While numbers three and four are particularly disturbing, especially in light of the Fourteenth Amendment, this is not surprising, right?  Early in the Coronavirus crisis, most progressive governors like DeWine seized all the specific “health emergency” powers possible in order to “manage” what will most assuredly go down as the one of most mis-managed events ever, or at least of 2020… problem is, DeWine didn’t ask for these “health emergency” powers eight weeks ago in March of 2020, rather in March of 2019…nearly a full year before the Coronavirus crisis was in full motion.

        Here is what Ohio House Republicans got right that day: they struck (rejected) the language and denied the governor his creepy, oddly specific “health emergency” powers, and disclosed it (albeit) a year later.  We will ask later what took them so long to disclose this information, and why the stricken language didn’t remain with subsequent versions of the bill until it became law, as required, but more so right now, Ohioans deserve to know why, in 2019, Mike DeWine outlined the exact, “health emergency” powers and parameters he “ended up” arrogating in 2020?

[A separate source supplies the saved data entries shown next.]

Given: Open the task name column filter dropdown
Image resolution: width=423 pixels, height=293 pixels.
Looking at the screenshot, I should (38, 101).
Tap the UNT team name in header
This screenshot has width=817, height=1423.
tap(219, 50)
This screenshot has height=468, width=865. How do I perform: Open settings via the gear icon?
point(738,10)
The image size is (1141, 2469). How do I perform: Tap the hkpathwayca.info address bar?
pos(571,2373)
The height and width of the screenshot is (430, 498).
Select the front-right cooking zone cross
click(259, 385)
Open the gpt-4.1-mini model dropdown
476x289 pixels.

         Furthermore, and quite ironically, more than 24 hours after this information had been circulating, Mike DeWine “released” Ohio from his death-of-small-businesses grip around 4:00 pm Tuesday, which of course was the second interesting thing that happened.  A true progressive, DeWine doesn’t willingly return any power he assumes, but this is not a huge mystery.  After more than two decades in the political sausage factory, I can attest with a high degree of certainty that only a couple of catalysts can cause drunk-from-power politicians to loosen their grip on that power: Exposure of its abuse, and/or the threat of it’s removal.

      If you live in another state, and your governor claimed legislative authority to execute lockdowns and by extension small businesses, you may want to check when said authority was ostensibly “acquired” (or granted), and if you find that it was a year ago, you may want to fire your legislator and the entire executive branch.

No state shall make or enforce any law which shall abridge the privileges or immunities of citizens of the United States; nor shall any state deprive any person of life, liberty, or property, without due process of law; nor deny to any person within its jurisdiction the equal protection of the laws.